A Conversation - When the "I" Fades Away from I love You
We were driving on a silent highway, trees standing on both sides like guardians. The sun was trying to touch the car roof, slipping through the leaves in soft, golden patches. My attention kept drifting from the road to the scenery, the colorful flowers, the songs and dance of birds—and above all, to the silent, luminous presence of my beloved sitting next to me. At times our shoulders touched, our fingers found each other, and our words flowed freely, as if the whole car was wrapped in a gentle embrace.
All of this together did something magical to me. It felt as if I was gently transported to another plane, and my whole body filled with a subtle, powerful feeling. I didn’t know what to call it, so I simply named it: the energy of love.
The energy of love always wants to express itself somehow. Different people express it in different ways, according to their nature and abilities. The outer forms of those expressions may look different, but behind every natural, effortless action there is this same essence of love. If love is absent, the action feels unnatural, as if it is forced by the mind, society, or some outside pressure.
I was sharing all these feelings with my beloved as we moved along the highway.
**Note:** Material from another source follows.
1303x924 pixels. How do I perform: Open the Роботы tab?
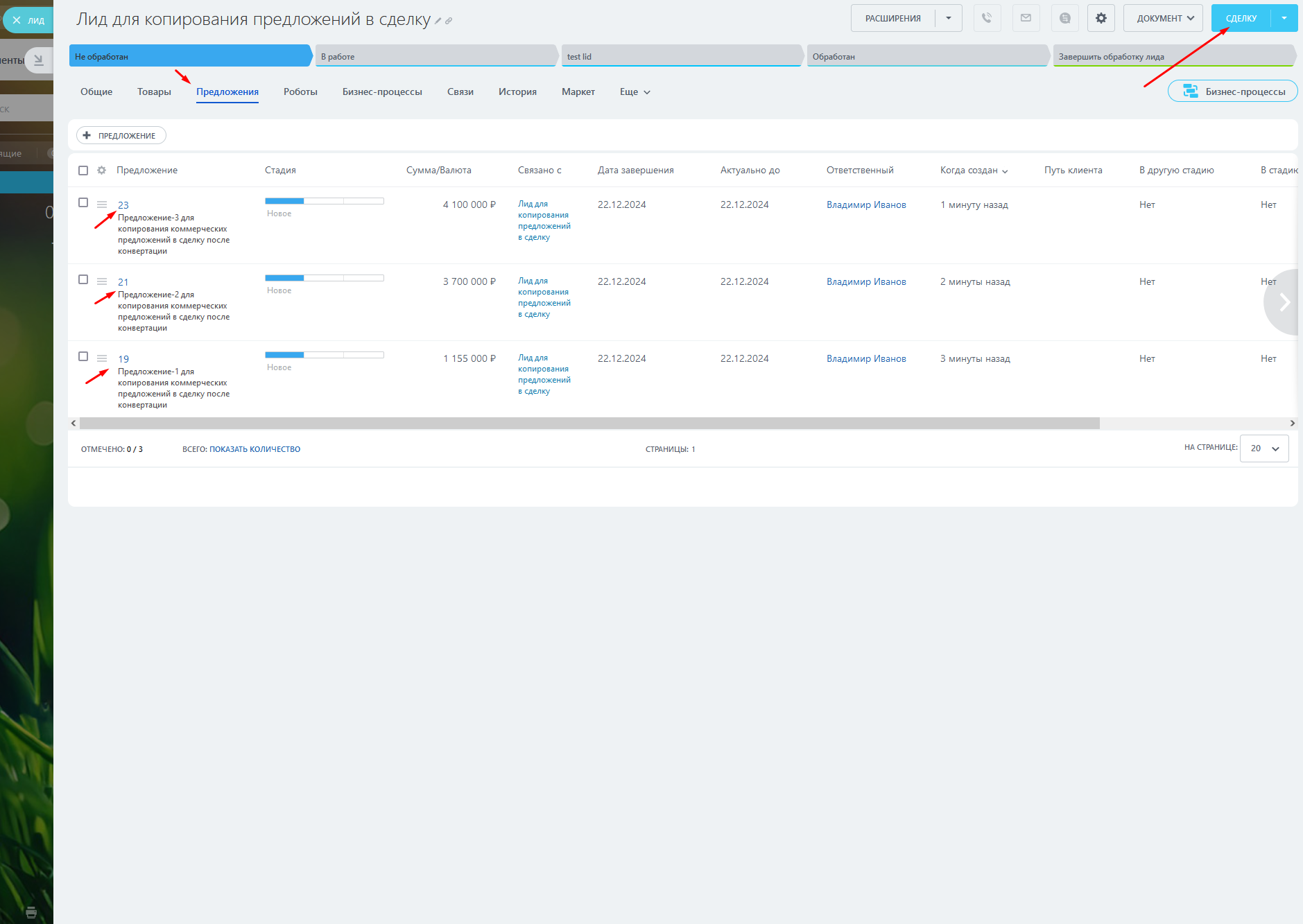tap(300, 91)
She slowly rested her head on my shoulder, and for a few seconds, neither of us spoke; our silence felt like a long, gentle embrace.
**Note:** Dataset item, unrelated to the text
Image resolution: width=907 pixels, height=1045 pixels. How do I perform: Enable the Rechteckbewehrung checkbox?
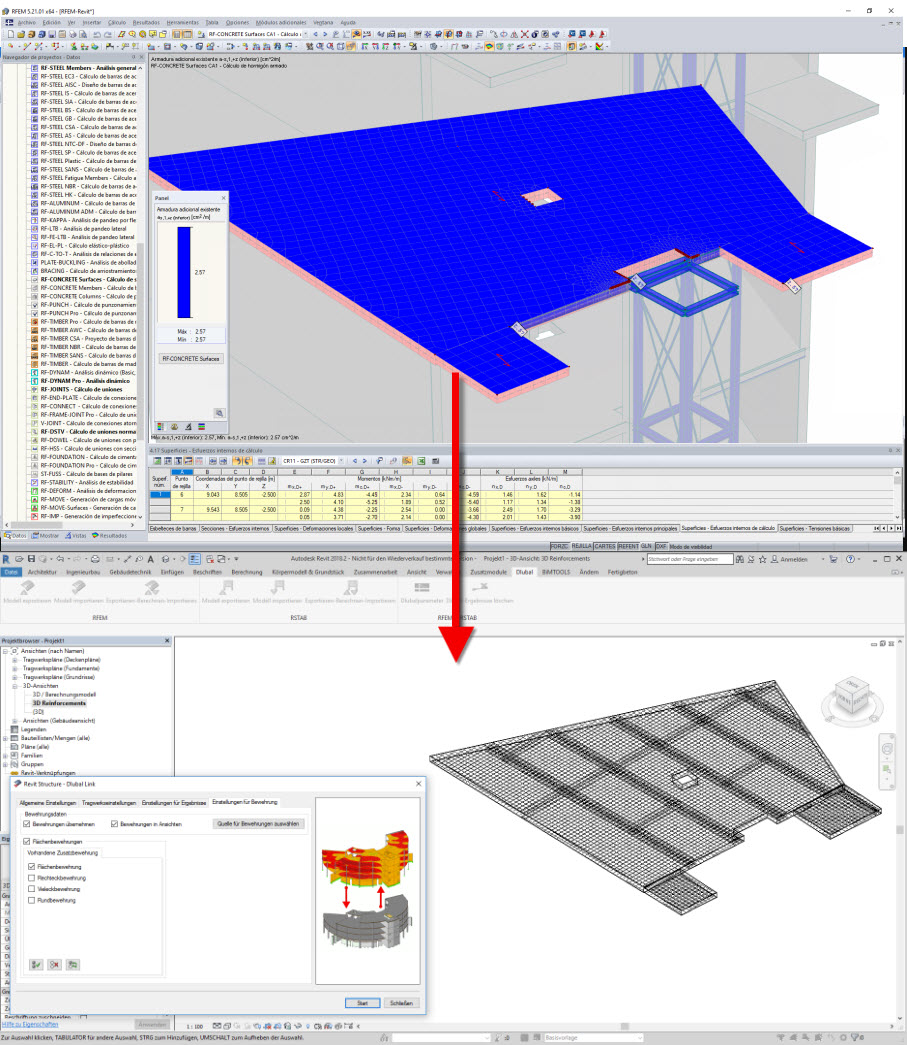31,877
Suddenly, a question arose in me. I gently pinched her cheek to pull her out of her sweet half-sleep and asked:
“When, or what, triggers this energy of love to arise in our body? Why is it missing at times and so strong at other times?”
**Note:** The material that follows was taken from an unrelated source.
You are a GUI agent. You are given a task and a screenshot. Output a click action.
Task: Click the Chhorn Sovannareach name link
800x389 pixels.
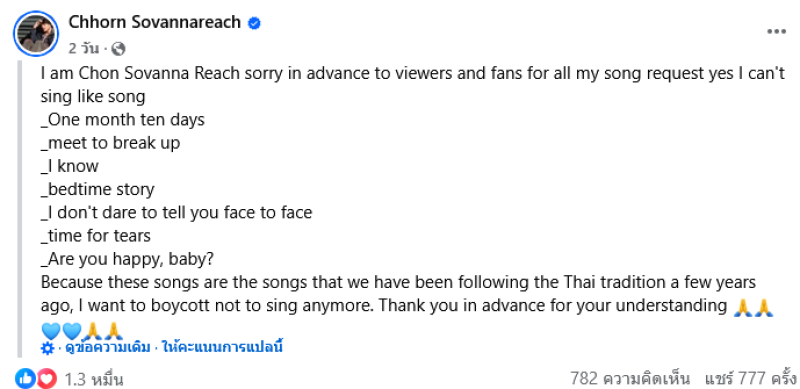[x=155, y=22]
She smiled and said, “Observe your day. Just watch when it appears and when it doesn’t.”
I did. I remembered a short film I watched recently. In the climax, the heroine does something deeply creative and sincere. Her action shocks the hero, but that shock clears the nonsense from his mind and plants a deep respect in him for her. At the same time, the heroine feels deeply touched by the way he responds in that moment of shock. They walk away on their paths to home, each carrying a quiet, powerful feeling for the other. That ending was a beautiful shock for me too, and I could clearly feel the energy of love rising in my body.
Another moment came to mind: I was talking with a colleague in the office—freely, openly, without filters, from the heart. Again, I could sense that same energy of love moving within me.
Then my beloved asked, “Now tell me about the moments when you didn’t feel this energy.”
I thought for a while and said, “When I want to do something, but I have to do something else. For example, when I feel like doing my own work, but I’m pulled into some office task, or errands, or chores. I get stuck between these two pulls and end up wasting a lot of time in the in-between state. In those times, I don’t feel that energy.”
I continued, “Another time is when I’m just watching random YouTube videos—mostly news, or endless details about cars, mobiles, laptops, and so many other gadgets. In those moments, I don’t really feel alive. The energy of love is missing.”
She was quiet for a moment, thinking. Then she said gently, “I see a pattern. When this energy of love is strong in you, your mind is almost absent. Thoughts slow down, and something deeper flows through you.”
Her words stayed with me as the car moved forward. The trees, the sun, the birds, and her presence beside me—all of it felt deeply, quietly alive. In that simple awareness, the energy of love arose again, effortlessly.
I was silent for a while, just feeling her words. Then I said, “Sometimes I feel God created this beautiful nature and the dance of opposite genders just to clear our minds from the noise of daily chores. When the mind becomes empty like that, a special energy from Him quietly flows in and fills that space—an energy that feels so good we don’t even know what to name it, so we simply call it love.”
I was silent again for a while. Then another question rose up on its own.
“But if love is just this divine energy flowing through us,” I said slowly, “then what do I really mean when I say, ‘I love you’?”
She turned her face slightly towards me, listening.
“When this divine energy is flowing through me,” I continued, “it feels as if God is working through this body. In those moments, the ‘I’—the ego, the busy mind—fades into the background, and what is left is only a clear awareness of divine flow. So when the ‘I’ disappears like that… what meaning does ‘I love you’ really have?”
If you are sitting next to me in that state, that same divine energy expresses itself playfully and romantically, making fun with you, laughing with you, holding you. If someone else is beside me—a parent, a child, a sister, a friend, even a bird or an animal—it expresses itself in a different, appropriate way. If there is a problem in front of me, it moves as an unexpected, harmonious solution. “All these different forms are just one thing: love expressing itself.
So when the ‘I’ disappears like that… what meaning does ‘I love you’ really have?”
This time I did not need to pinch her cheek to wake her up. The question itself woke something in both of us, and for a while there was only a deep, living silence in the car.
Love is not mine and not yours alone, It is one silent river, flowing through every open heart.
When the mind is still and the heart opens up, There is no one left to say, 'I love you.' Only the awareness of love remains.